Con Nueva Alcarria a los pies
Artículo publicado el 26 de febrero de 1999 con ocasión del fallecimiento de Salvador Embid Villaverde.
Con su querido periódico a los pies -el número del mismo día en que murió-, se me ha quedado grabada para siempre la imagen amortajada de quien fuera mi jefe, mi compañero y mi amigo durante más de cincuenta años. Y no digo casi sesenta, porque antes no era propietario del periódico, aunque yo ya llevaba escribiendo en él, mozalbete de dieciséis años, desde el segundo de su aparición. Estaba acostumbrado a verle en su despacho, siempre con un artículo -sus homilías a medias en la máquina de escribir, o contestando a las numerosas cartas que por su personalidad y carácter abierto y asequible a diario recibía. Tantos años de convivencia profesional suscitaron unas entrañables relaciones amistosas que se extendieron a nuestras familias, por lo que ahora, al fallecer Salvador Embid, siento como si se me hubiera muerto, no el jefe, ni el amigo, sino casi el hermano mayor. Un hermano mayor –y no es momento de hacer un juego de palabras con este cargo que él ocupó en alguna cofradía- con el que tuve ocasión de disentir y discutir -no disputar- más de una vez durante mi época de subdirector del periódico. Porque él, llevado de su espíritu de buen administrador, veía en cualquier iniciativa primero sus repercusiones económicas, y después entraba en sus aspectos periodísticos. Y no lo digo en sentido negativo, sino al contrario, como elogio de su tendencia a lo práctico, virtud que tanto benefició al periódico en los momentos de crisis.
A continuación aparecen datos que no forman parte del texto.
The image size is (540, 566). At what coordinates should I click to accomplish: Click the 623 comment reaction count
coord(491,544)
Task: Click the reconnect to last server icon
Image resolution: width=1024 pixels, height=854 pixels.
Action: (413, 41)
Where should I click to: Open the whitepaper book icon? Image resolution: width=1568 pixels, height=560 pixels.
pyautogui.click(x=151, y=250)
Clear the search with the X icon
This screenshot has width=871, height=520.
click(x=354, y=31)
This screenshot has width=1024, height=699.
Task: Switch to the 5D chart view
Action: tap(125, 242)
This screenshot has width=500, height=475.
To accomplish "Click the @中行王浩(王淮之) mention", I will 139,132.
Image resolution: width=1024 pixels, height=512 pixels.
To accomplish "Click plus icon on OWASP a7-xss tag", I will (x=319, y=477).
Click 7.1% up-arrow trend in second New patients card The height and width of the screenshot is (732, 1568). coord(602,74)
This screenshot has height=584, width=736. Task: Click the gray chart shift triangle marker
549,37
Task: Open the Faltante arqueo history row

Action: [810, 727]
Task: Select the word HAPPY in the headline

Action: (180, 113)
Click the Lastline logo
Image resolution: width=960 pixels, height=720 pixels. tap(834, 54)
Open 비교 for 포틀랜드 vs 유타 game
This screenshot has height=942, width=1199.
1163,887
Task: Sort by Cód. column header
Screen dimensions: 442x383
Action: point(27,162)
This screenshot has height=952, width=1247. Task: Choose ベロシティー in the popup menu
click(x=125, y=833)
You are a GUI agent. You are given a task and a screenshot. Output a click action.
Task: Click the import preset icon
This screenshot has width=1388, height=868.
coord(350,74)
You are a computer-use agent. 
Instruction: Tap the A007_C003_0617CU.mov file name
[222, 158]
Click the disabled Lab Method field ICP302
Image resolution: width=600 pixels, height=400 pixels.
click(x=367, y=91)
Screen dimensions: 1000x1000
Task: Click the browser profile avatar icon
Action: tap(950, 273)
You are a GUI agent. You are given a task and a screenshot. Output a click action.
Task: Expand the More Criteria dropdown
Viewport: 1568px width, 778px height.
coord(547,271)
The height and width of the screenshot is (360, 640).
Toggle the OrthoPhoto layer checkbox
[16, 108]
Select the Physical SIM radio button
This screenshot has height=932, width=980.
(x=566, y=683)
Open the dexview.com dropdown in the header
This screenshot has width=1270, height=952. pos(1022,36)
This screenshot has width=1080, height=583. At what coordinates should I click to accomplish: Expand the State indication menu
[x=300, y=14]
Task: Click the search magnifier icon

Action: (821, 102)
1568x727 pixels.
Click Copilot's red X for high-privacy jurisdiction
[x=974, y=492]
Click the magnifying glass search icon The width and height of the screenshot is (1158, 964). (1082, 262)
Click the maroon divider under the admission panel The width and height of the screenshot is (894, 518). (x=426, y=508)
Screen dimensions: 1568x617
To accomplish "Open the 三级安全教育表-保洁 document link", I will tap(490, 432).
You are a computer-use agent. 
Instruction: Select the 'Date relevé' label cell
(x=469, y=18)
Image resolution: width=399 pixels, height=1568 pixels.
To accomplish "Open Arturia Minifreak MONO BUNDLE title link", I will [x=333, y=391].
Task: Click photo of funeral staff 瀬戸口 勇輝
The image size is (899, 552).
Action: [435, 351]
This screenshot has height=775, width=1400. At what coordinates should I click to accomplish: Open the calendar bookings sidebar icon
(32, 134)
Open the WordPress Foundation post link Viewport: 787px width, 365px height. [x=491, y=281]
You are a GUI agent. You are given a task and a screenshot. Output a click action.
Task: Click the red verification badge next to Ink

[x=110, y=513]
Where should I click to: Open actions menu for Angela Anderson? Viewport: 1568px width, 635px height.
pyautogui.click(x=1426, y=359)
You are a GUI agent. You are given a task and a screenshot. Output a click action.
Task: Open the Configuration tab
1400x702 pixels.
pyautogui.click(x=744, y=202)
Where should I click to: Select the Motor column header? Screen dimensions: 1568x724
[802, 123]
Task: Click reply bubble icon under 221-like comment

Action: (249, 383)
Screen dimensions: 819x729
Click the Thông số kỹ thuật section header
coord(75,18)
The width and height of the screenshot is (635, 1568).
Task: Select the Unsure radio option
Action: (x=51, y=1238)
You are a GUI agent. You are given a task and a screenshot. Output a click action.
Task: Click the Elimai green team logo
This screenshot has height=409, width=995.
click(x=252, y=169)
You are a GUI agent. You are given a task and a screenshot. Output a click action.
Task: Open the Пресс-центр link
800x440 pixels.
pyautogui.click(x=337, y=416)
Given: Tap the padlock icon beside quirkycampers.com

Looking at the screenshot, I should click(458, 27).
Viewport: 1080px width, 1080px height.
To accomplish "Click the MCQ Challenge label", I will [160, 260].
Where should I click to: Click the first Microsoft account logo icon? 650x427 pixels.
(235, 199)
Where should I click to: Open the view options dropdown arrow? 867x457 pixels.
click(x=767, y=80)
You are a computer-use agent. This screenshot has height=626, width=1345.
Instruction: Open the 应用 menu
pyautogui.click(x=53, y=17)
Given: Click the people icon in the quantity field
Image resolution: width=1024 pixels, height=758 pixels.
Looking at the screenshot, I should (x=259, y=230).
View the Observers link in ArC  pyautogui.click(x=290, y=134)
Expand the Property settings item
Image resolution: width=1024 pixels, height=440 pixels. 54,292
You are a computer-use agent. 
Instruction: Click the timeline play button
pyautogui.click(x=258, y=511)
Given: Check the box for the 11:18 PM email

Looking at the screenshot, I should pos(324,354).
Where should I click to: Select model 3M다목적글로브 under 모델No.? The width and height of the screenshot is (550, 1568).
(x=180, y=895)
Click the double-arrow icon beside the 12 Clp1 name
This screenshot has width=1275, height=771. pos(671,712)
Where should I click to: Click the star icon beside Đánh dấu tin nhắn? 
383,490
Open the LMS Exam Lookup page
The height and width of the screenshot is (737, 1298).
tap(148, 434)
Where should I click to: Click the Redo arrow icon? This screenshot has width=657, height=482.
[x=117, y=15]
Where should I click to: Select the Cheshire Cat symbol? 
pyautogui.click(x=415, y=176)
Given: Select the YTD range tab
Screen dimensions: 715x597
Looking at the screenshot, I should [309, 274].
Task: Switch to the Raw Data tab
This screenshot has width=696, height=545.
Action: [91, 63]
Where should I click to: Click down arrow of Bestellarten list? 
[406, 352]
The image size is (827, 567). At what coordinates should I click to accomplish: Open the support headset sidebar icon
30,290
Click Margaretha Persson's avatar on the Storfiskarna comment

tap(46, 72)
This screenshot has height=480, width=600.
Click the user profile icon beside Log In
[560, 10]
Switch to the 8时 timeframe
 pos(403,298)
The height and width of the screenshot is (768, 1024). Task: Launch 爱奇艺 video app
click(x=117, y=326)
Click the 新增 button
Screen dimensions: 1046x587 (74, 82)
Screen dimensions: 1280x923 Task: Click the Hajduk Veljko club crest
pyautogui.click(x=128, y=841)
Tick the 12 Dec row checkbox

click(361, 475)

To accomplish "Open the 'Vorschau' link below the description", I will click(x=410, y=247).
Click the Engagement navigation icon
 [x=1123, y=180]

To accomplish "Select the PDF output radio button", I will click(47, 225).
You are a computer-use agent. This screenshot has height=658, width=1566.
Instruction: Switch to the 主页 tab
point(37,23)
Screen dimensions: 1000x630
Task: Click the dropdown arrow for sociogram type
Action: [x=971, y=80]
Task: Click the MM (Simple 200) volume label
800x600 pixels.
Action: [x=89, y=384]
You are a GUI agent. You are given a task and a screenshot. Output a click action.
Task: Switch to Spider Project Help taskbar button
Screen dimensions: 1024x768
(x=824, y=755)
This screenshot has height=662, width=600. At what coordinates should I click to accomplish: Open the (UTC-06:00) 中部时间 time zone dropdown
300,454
Pero veo que estoy incurriendo en el mismo defecto suyo, del que más de una vez le inculpé cordialmente: su personalismo. Ahora me doy cuenta, sin embargo, de que no se puede hablar o escribir sobre un muerto entrañable de una manera fría y objetiva, como si se tratara de analizar asépticamente una relación que ha conformado, por lo menos en lo que a mí afecta, buena parte de mi vida, la más sentida y más hondamente vivida: la periodística. Cuando se siente uno herido por una pérdida así, hay que recurrir a lo personal, a los sentimientos más íntimos, a los más profundos recuerdos, que en este caso son también evocaciones de juventud. Parece que fue ayer, y era nada menos que a mediados de los cincuenta, cuando él y yo acompañábamos en alguna ocasión al gobernador civil, don Miguel Moscardó, y al presidente de la Diputación, don Felipe Solano, en sus inauguraciones por la provincia. Tenía entonces Salvador Embid 45 años y yo 31. ¿Cómo no sentir ante su cadáver la emoción y el temblor –todavía no en mis manos, pero sí hace tiempo en las suyas- de ese medio siglo transcurrido con nuestros nombres unidos en las páginas del mismo periódico? ¿Cómo no iba a emocionarme, hasta saltárseme las lágrimas, al ver sobre su mortaja el último número de su –nuestro- periódico?. No sé de quién habrá partido -ni he intentado saberlo, porque así es de todos- la conmovedora idea, pero a mí me ha parecido un símbolo de todas las ilusiones de una vida.
Salvador Embid recibió el Popular de Honor del año 1992 de manos del entonces director Pedro Villaverde Martínez.
Afortunadamente tuvo otras muchas, comenzando por las centradas en la creación y educación de su ejemplar familia, institución que él vivía con un sentido patriarcal, pero ha sido siempre Nueva Alcarria, especialmente a partir de su jubilación como funcionario, o sea, desde hace casi veinte años, y aun diría que desde bastante antes de abandonar su actividad oficial, la que vertebró su vida y le dio alientos y nuevas energías para seguir haciendo planes y proyectos y continuar manteniendo su peso específico en la sociedad. “Si yo no tuviera el periódico me moriría”, me comentó más de una vez, afirmación que comprendí perfectamente, porque sentí lo mismo, cuando, a mi vez, me llegó la jubilación, pero continué escribiendo y publicando artículos. A él, más que lo de presidente efectivo y director honorario del periódico, títulos con los que alimentaba su no disimulada vanidad, le llenaba y le satisfacía su colaboración semanal, con la que completaba un tríptico que le permitía sentirse tanto o más importante que cuando, como en sus buenos tiempos funcionariales, era secretario del único instituto de la capital y jefe de Becas, como tantas veces nos ha contado.
Si la vejez es la falta de ilusiones, como se nos ha dicho, Salvador Embid no ha muerto viejo. Le ha llegado su hora precisamente cuando saboreaba la satisfacción de los nuevos locales del periódico, con un despacho luminoso que contrastaba con el falto de luz exterior que antes tenía. Su dinamismo ha hecho buena la sentencia de Balzac de que lo mejor de la vida son las ilusiones de la vida. Él las ha tenido casi hasta el final, y digo casi porque apenas hace un mes me confesó en un momento de desahogo: “Me siento bastante mal, cada día peor, y, chico, casi te diría que no me importaría nada morirme”. Eso me dijo en su nuevo despacho, entre papeles, como siempre, y ahora lo recuerdo como una premonición, porque él, en sus anteriores crisis de salud, nunca se sintió excesivamente pesimista. Salvador Embid ya está en el Más Allá del que tanto se ocupó en sus artículos-homilías. La Luz de que ahora disfruta le hará, sin duda, sonreírse de la que echaba de menos en su anterior despacho. Somos tan mínimos como humanos, que no seríamos nada si Dios, como adivinó Ovidio, no nos hubiese hecho erguir la frente, mirar al cielo y sentir la atracción de las estrellas.